Exercise:
Echo every item below line for line, word for word, and leave the pictures out of your reply.

Material for this exercise:
>> Begin
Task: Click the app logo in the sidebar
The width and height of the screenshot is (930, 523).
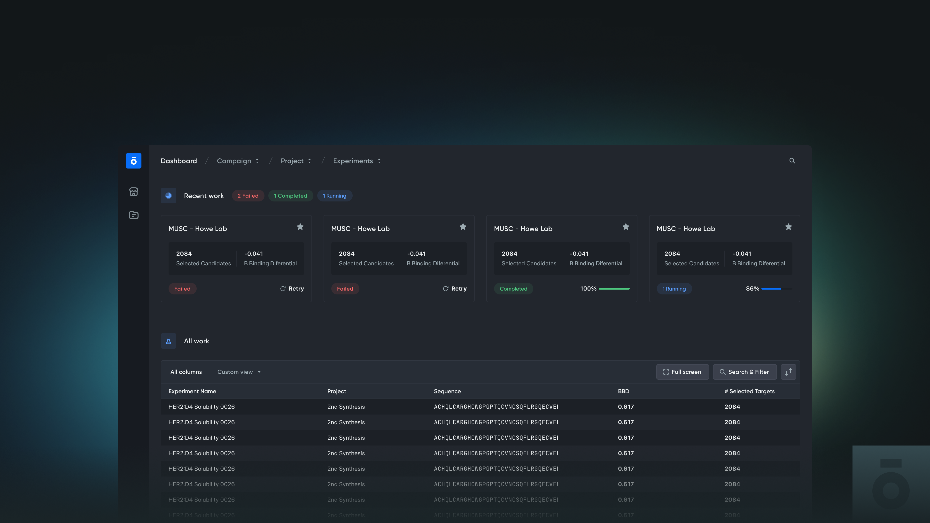Action: click(134, 161)
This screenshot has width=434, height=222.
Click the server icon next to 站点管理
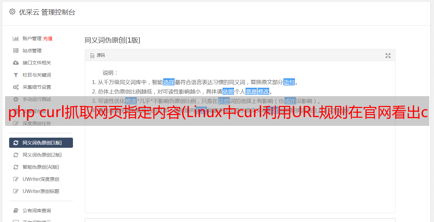click(x=16, y=51)
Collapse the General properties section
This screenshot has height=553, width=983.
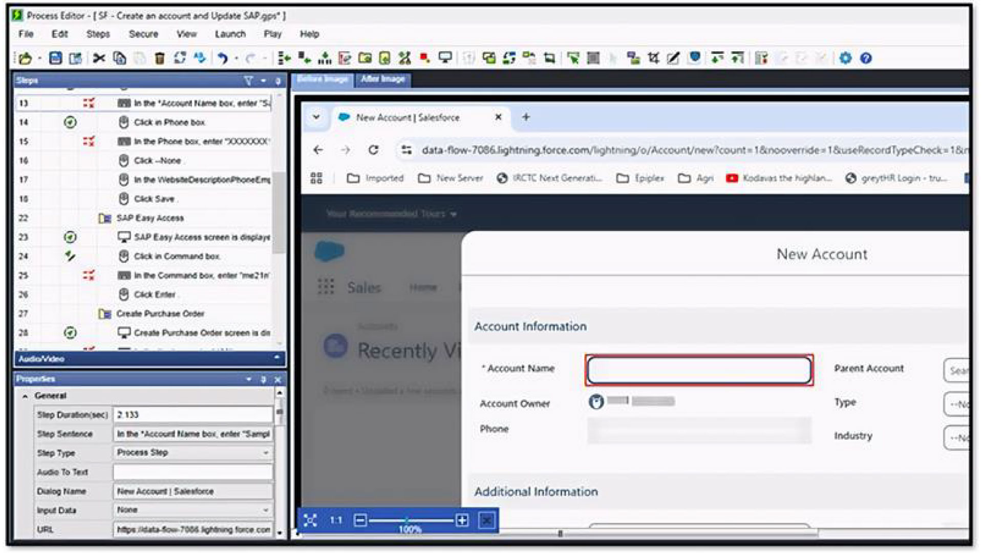[x=25, y=396]
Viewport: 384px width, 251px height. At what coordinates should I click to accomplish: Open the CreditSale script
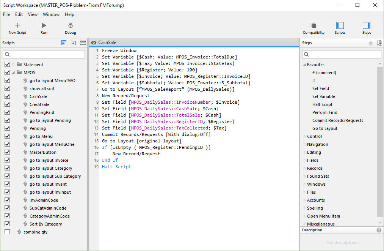click(39, 104)
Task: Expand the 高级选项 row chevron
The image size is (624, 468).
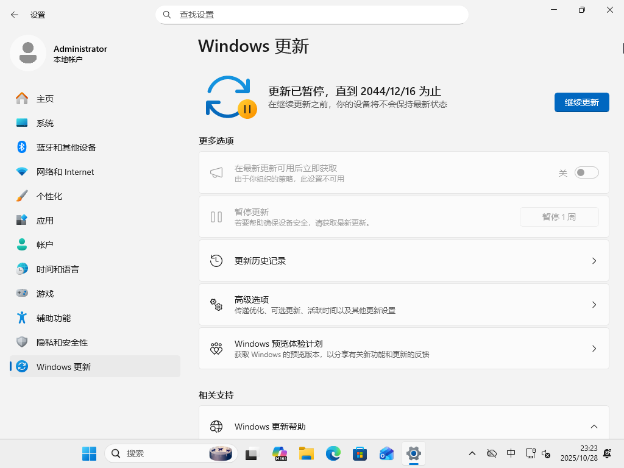Action: tap(594, 304)
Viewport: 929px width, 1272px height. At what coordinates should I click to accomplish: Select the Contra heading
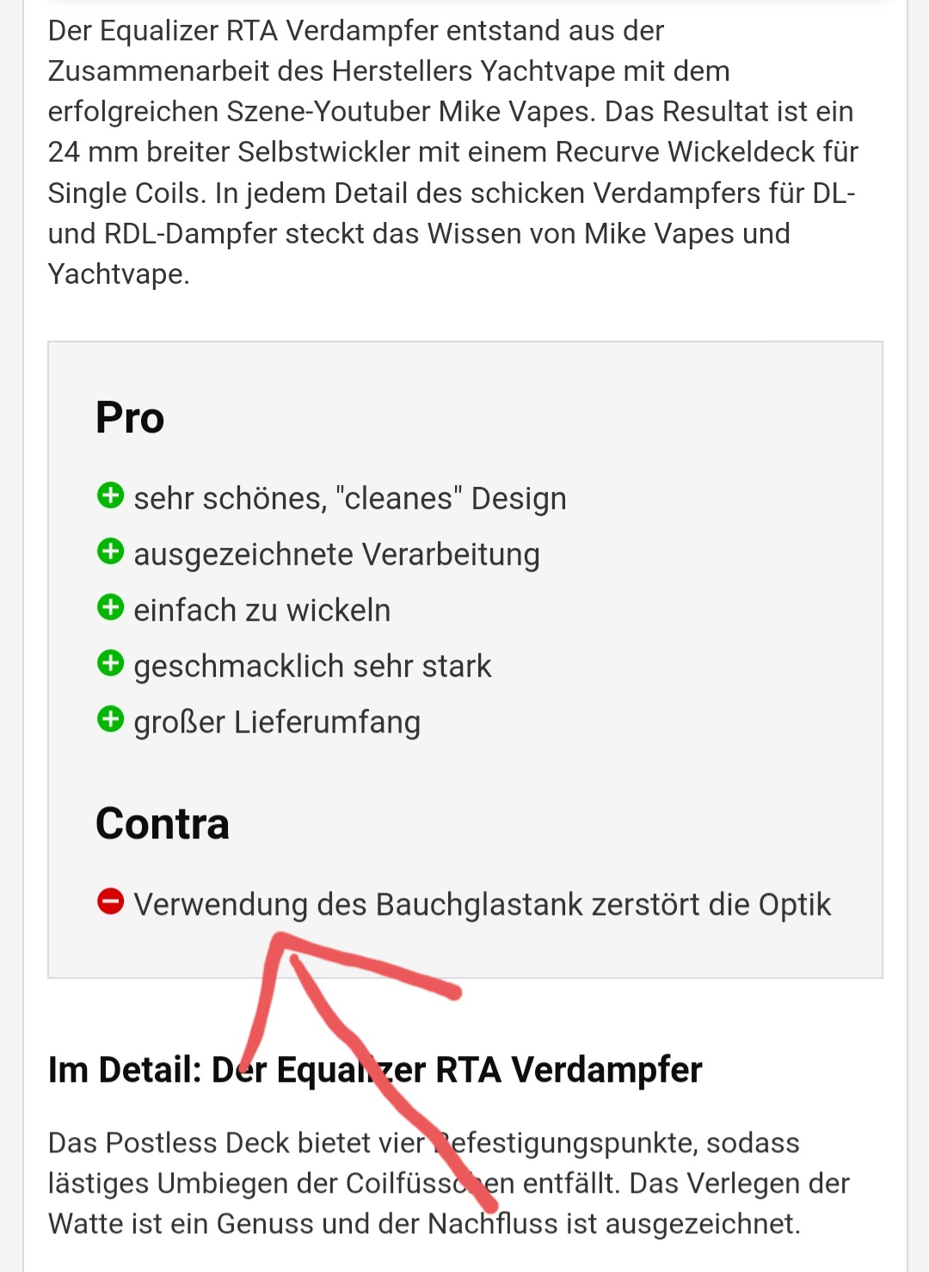[x=163, y=824]
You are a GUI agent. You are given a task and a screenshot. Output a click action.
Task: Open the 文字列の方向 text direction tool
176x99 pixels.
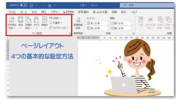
>> End
Answer to this task:
Task: Click the app logo in the sidebar
The width and height of the screenshot is (930, 523).
Action: click(134, 161)
This screenshot has width=434, height=222.
Click the server icon next to 站点管理
click(x=16, y=51)
Collapse the General properties section
This screenshot has height=553, width=983.
[x=25, y=396]
Viewport: 384px width, 251px height. At what coordinates should I click to accomplish: Open the CreditSale script
click(39, 104)
Task: Expand the 高级选项 row chevron
The image size is (624, 468).
Action: tap(594, 304)
Viewport: 929px width, 1272px height. At what coordinates should I click to accomplish: Select the Contra heading
[x=163, y=824]
You are a GUI agent. You are given a task and a screenshot. Output a click action.
Task: Open the 文字列の方向 text direction tool
176x99 pixels.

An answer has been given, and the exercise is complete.